■ TEXT
--- START ---

Transparency In Institutions

Elaine Vigneault endorses a proposed bill that all slaughterhouses should be required to install publicly-reviewable video cameras, as a way of promoting transparency and hence accountability for how animals are treated. This way activists wouldn't need to conduct covert operations, like the one by the Humane Society that recently prompted the country's largest beef recall by exposing the Westland/Hallmark slaughterhouse's torture of "downer" cattle.

I endorse this idea as well. And I think it could also be expanded -- not just to other animal operations like factory farms, but also to "total institutions" housing humans. The general principle is this: Whenever an instution is given total control over the fate of other sentient beings (that is, beings that can care about their fate), its operations must be open to review by independent parties (outsiders, as well as by its own inmates where feasible). History has shown repeatedly that control combined with a lack of transparency and hence accountability is a recipe for abuse.

The specific solution of video cameras may not work everywhere. It's a good idea for animal institutions, and perhaps for prisons (which are already under potential constant surveilance by guards). Hospitals and nursing homes (and rehabilitation-oriented programs that would ideally replace prisons), on the other hand, would certainly require an alternate means of creating transparency without violating residents' privacy. I recall hearing a few years back that Joe Lieberman had introduced an (unsuccessful) bill to make all prisons, including private ones, subject to strong FOIA rules*, which would have been a small step in the right direction.

*This is the reason I can't quite sign on to the idea that Lieberman is an evil DINO who should just join the Republican Party already. While he's made a fetish of taking a neoconservative position on foreign policy, he gets more liberal the less an issue is in the public spotlight. IIRC he's also a big supporter of DC representation.

5 Comments:

Blogger Robin Edgar said...

"History has shown repeatedly that control combined with a lack of transparency and hence accountability is a recipe for abuse."

No kidding. . .

8:35 AM  
Blogger Robin Edgar said...

"History has shown repeatedly that control combined with a lack of transparency and hence accountability is a recipe for abuse."

No kidding. . .

8:36 AM  
Blogger Robin Edgar said...

"History has shown repeatedly that control combined with a lack of transparency and hence accountability is a recipe for abuse."

No kidding. . .

8:36 AM  
Blogger Elaine Vigneault said...

I agree with you here. I think transparency is crucial not just for slaughterhouses, but also for places like mental health institutions, prisons, hospitals, child group homes, etc.

9:26 AM  
Blogger Alon Levy said...

I'm honestly not sure it's a good idea for slaughterhouses. It comes off as eerily similar to pro-life laws requiring women to view ultrasounds before abortions. On the other hand, there are legitimate things to view at meat factories, such as safety standards for both workers and livestock.

And, of course, for prisons and mental asylums I can't see any negative for this surveillance, except that some people will bitch that it's a good thing inmates should fear rape. For child group homes, I'm less certain, because it could create an atmosphere of total surveillance among people who did no wrong.

--- END ---

■ INPUT DATA
--- START ---

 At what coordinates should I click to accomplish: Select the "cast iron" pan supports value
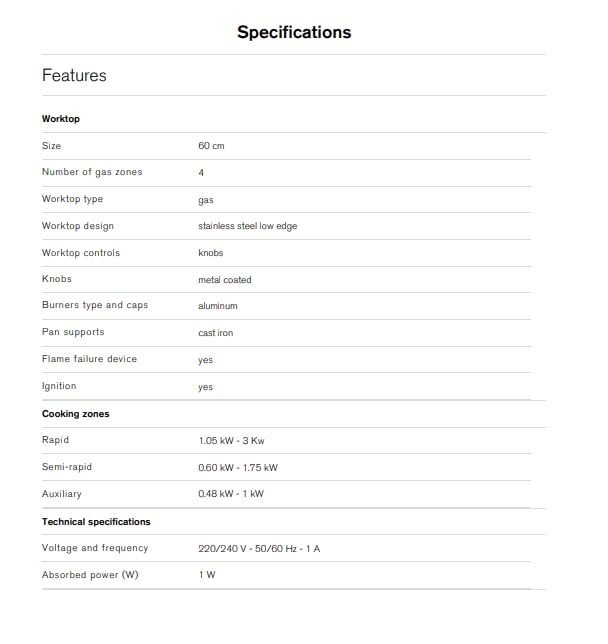click(216, 333)
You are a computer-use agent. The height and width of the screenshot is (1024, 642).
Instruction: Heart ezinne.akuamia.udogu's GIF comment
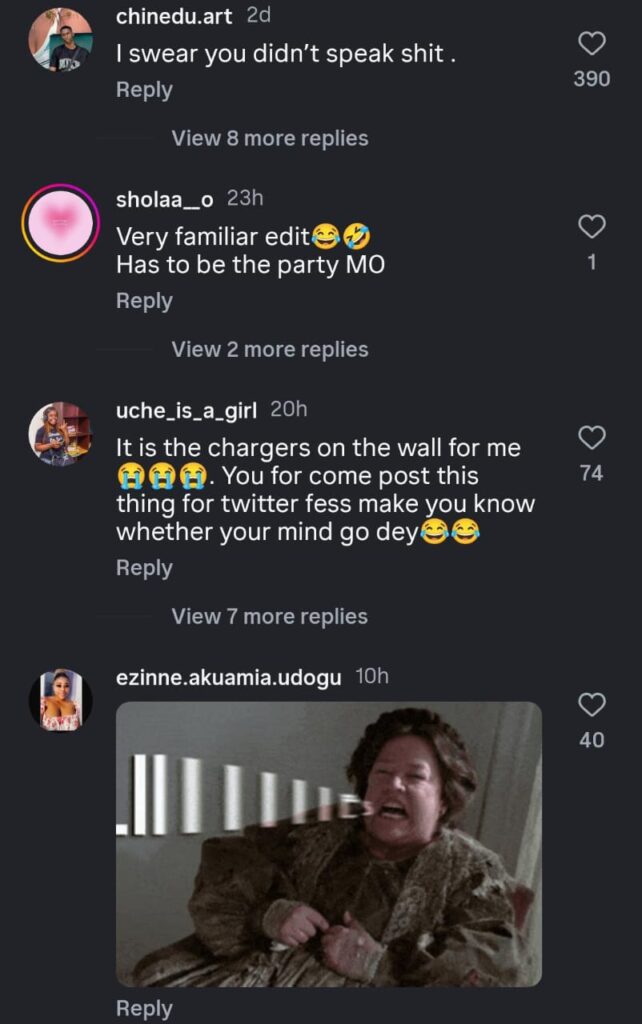tap(592, 705)
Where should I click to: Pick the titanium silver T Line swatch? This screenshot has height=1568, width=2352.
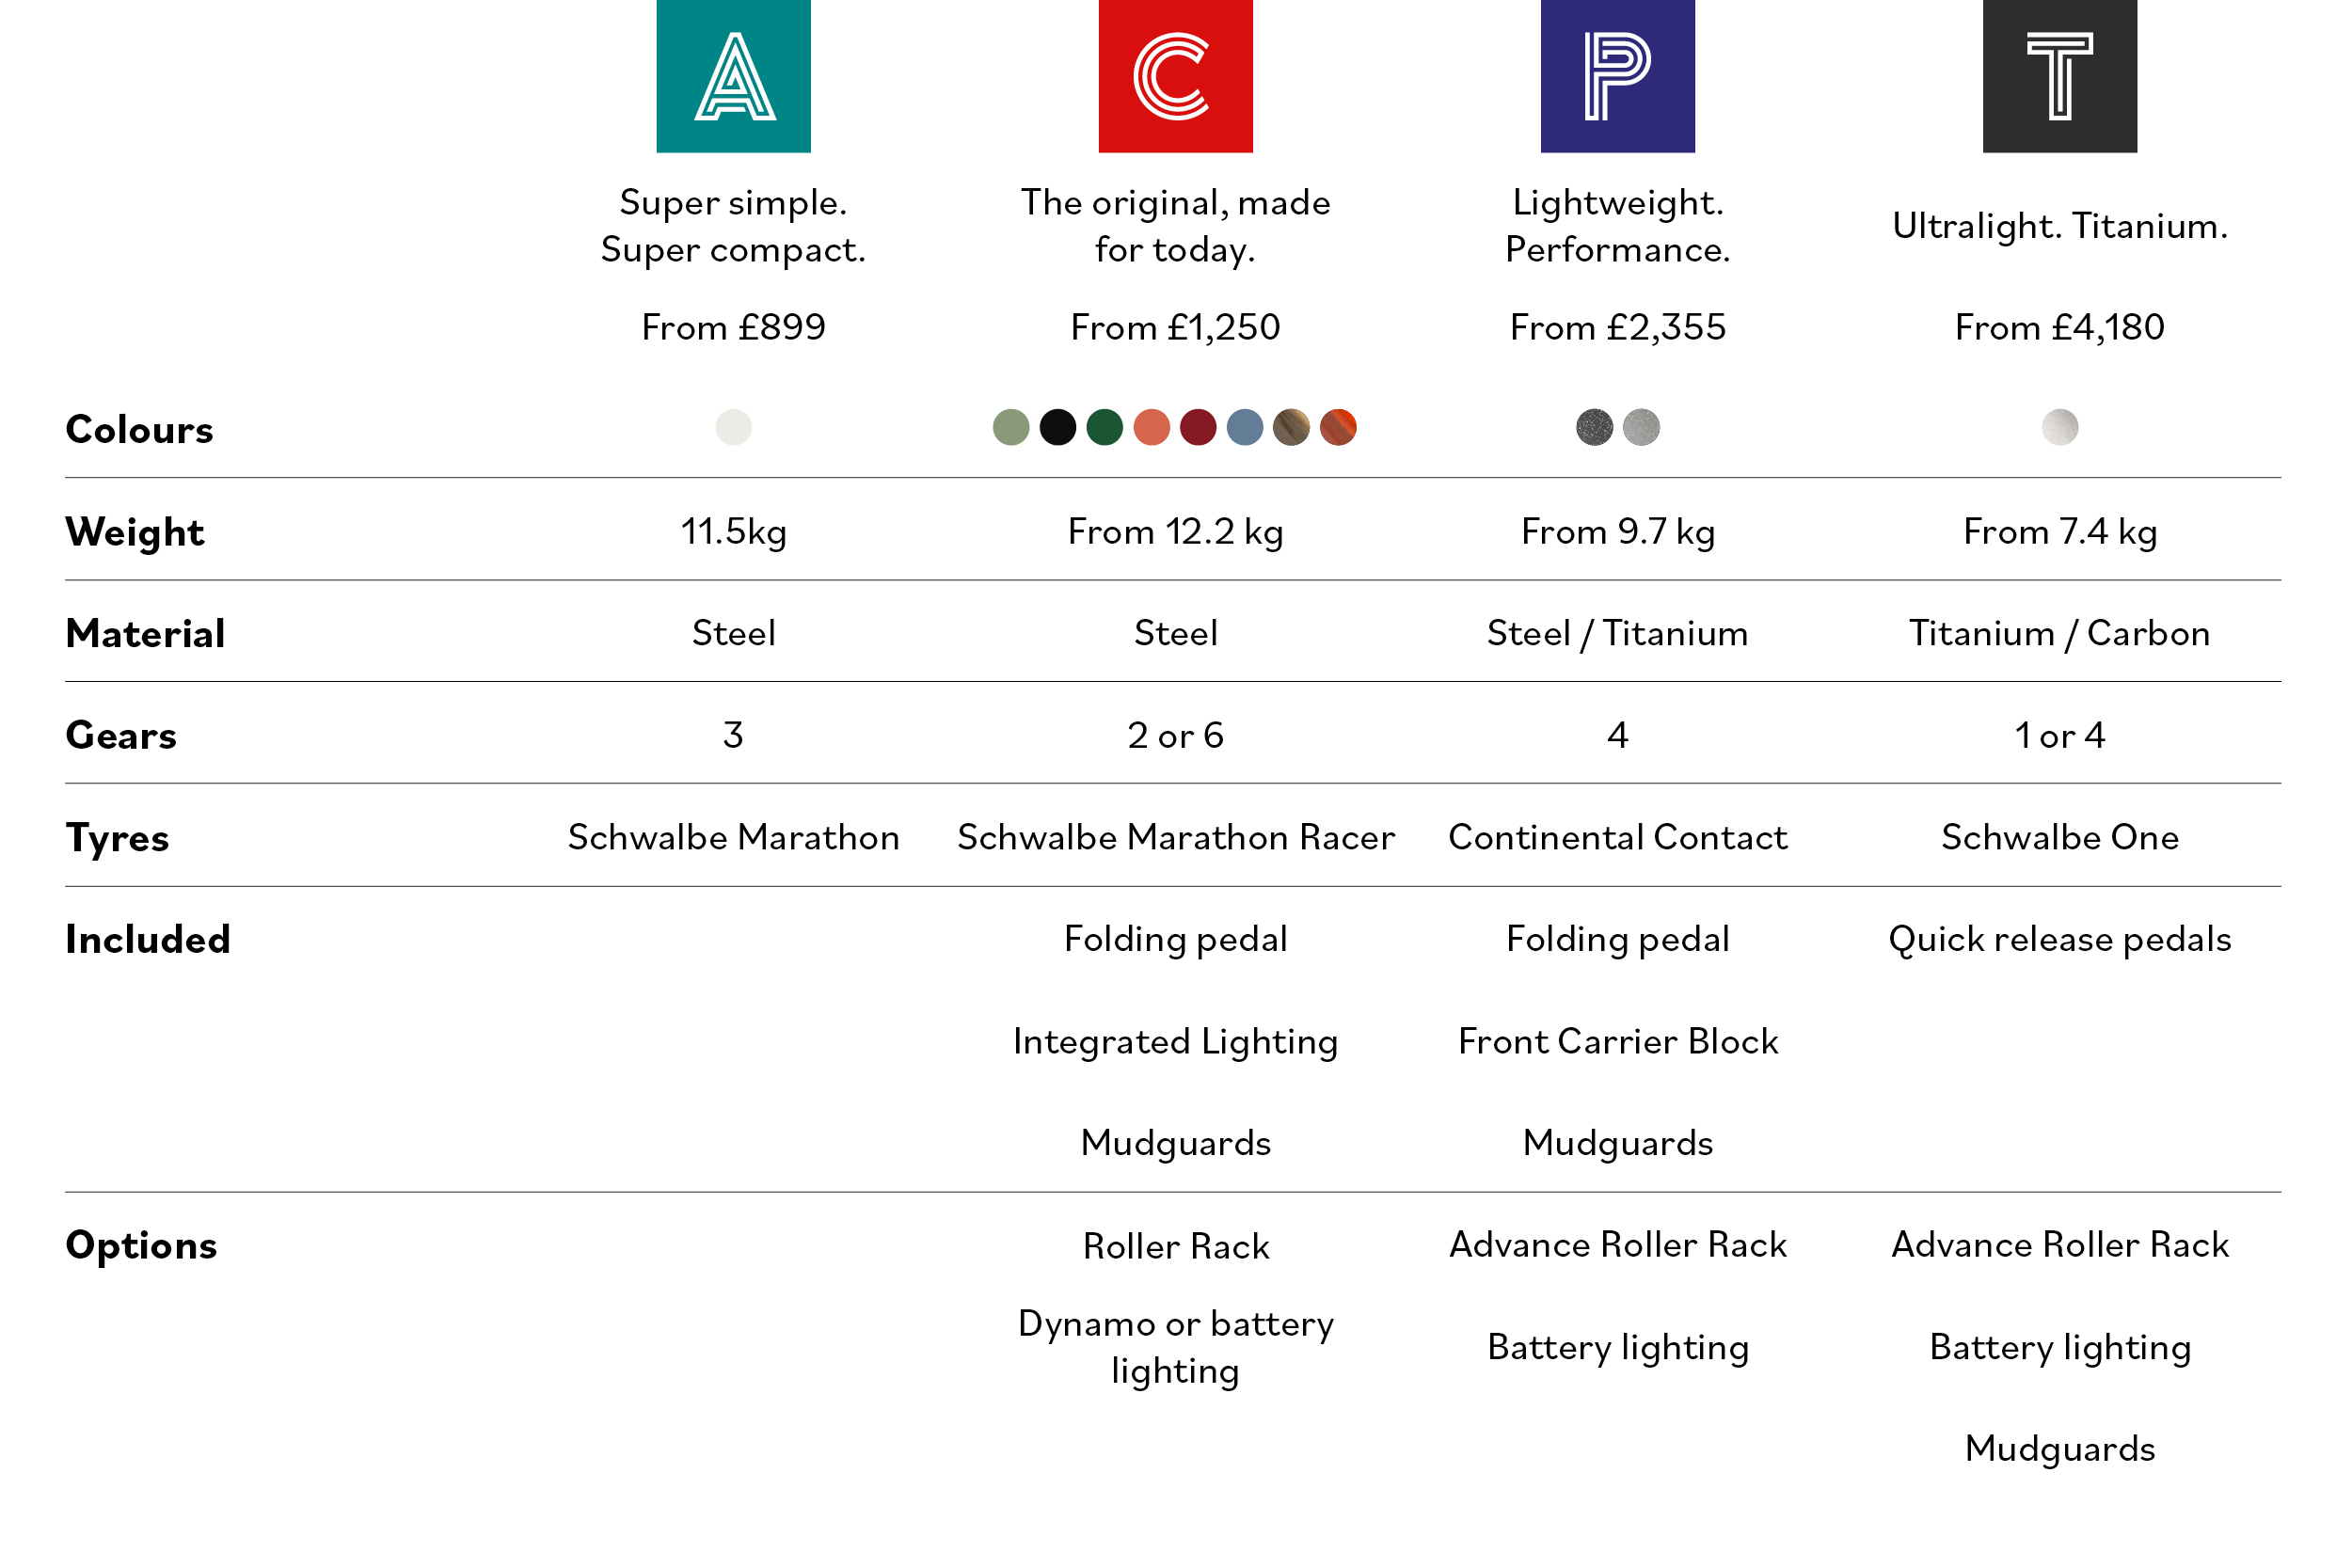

--- END ---

■ QUESTIONS TO ANSWER
1 – Repeat the part of the transparency text starting with "I'm honestly not" and going on through "workers and livestock.".
2 – In the transparency text, what did the Humane Society's covert operation at the Westland/Hallmark slaughterhouse prompt?

■ ANSWERS PROVIDED
1 –
I'm honestly not sure it's a good idea for slaughterhouses. It comes off as eerily similar to pro-life laws requiring women to view ultrasounds before abortions. On the other hand, there are legitimate things to view at meat factories, such as safety standards for both workers and livestock.

2 – The country's largest beef recall.